President Joe Biden, who has set a target of vaccinating 70 percent of adults with at least one dose by July 4, told a meeting of state governors on Tuesday that further loosening measures are to “come soon.”

Right now, the vaccination figure is around 59 percent of adults with at least one dose, while the country is reporting around 38,000 daily new cases—a per capita rate of 11 new cases per 100,000 people, well below global hotspots and falling fast.

Consensus is growing among experts that given the encouraging data, the United States is approaching the right time to lift indoor mask restrictions in most public settings.

“For somebody who’s already been fully vaccinated, they can wear the mask out of solidarity or in a symbolic sense, but their wearing a mask indoors is not benefiting anyone else,” explained Vinay Prasad, an epidemiologist and biostatistician at the University of California, San Francisco (UCSF).

“There’s an infinitesimally low probability of even having an infection that can be detected on a PCR test, let alone being able to spread it to someone,” he added.

Public health authorities were cautious about vaccines’ ability to stop transmission back when they were first rolled out in December, because the clinical trials they went through were only designed to test their efficacy against symptomatic disease.

‘Vaccines are the solution’

But accumulating data from the real world has shown that—as many immunologists had expected—the vaccines are extremely effective at preventing asymptomatic infection, said Monica Gandhi, an infectious disease physician and professor also at UCSF.

A study among health workers from Britain showed an 86 percent reduction in asymptomatic infection after two doses of the Pfizer shot while a huge Israel study of the general population showed 94 percent efficacy.

The news gets even better: Because the outbreak itself is declining, the actual rate of so-called “breakthrough infections” is very, very low.

According to data reported to the CDC as of April 26, some 9,000 people out of 95 million people became infected despite being fully vaccinated—0.009 percent.

The rate of hospitalizations and deaths was 0.0009 and 0.0001 percent, respectively.

And even when a vaccinated person becomes infected, new Israeli research has shown the viral loads inside the individual’s nose are very low, likely non-transmissible.

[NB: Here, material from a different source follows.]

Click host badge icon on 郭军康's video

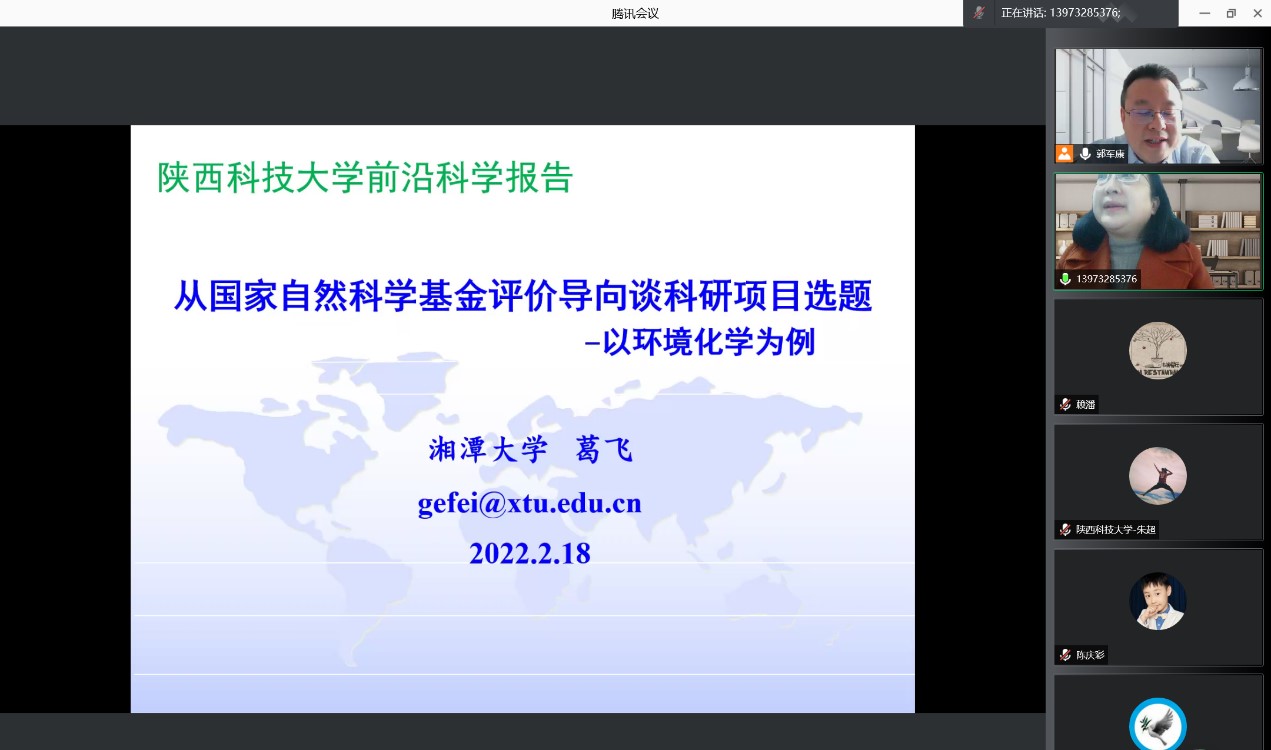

“Masking is a tool, and vaccines are the solution,” said Gandhi, who has written seven papers on the importance of masking to stem the pandemic, and was one of the earliest proponents of universal masking in the United States.

Motivating fence-sitters

There is another good reason to ease restrictions, and that is to motivate people who are hesitant to roll up their sleeves, said Angela Rasmussen, of the Vaccine and Infectious Disease Organization in Canada.

This is becoming more important as the rate of vaccination in the United States has fallen from its early April peak and supply is outstripping demand in many regions.

But she added it will be important to define clear metrics, “because one of the biggest problems with communication during the pandemic has been the perception that public health agencies are moving the goalposts.”

She and other experts foresee that masking will continue to be a personal choice, and it may still be wise for elderly people who have comorbidities.

Amesh Adalja, who works on pandemic policy at the Johns Hopkins Center for Health Security, said that even after the pandemic, mask wearing might become seasonal.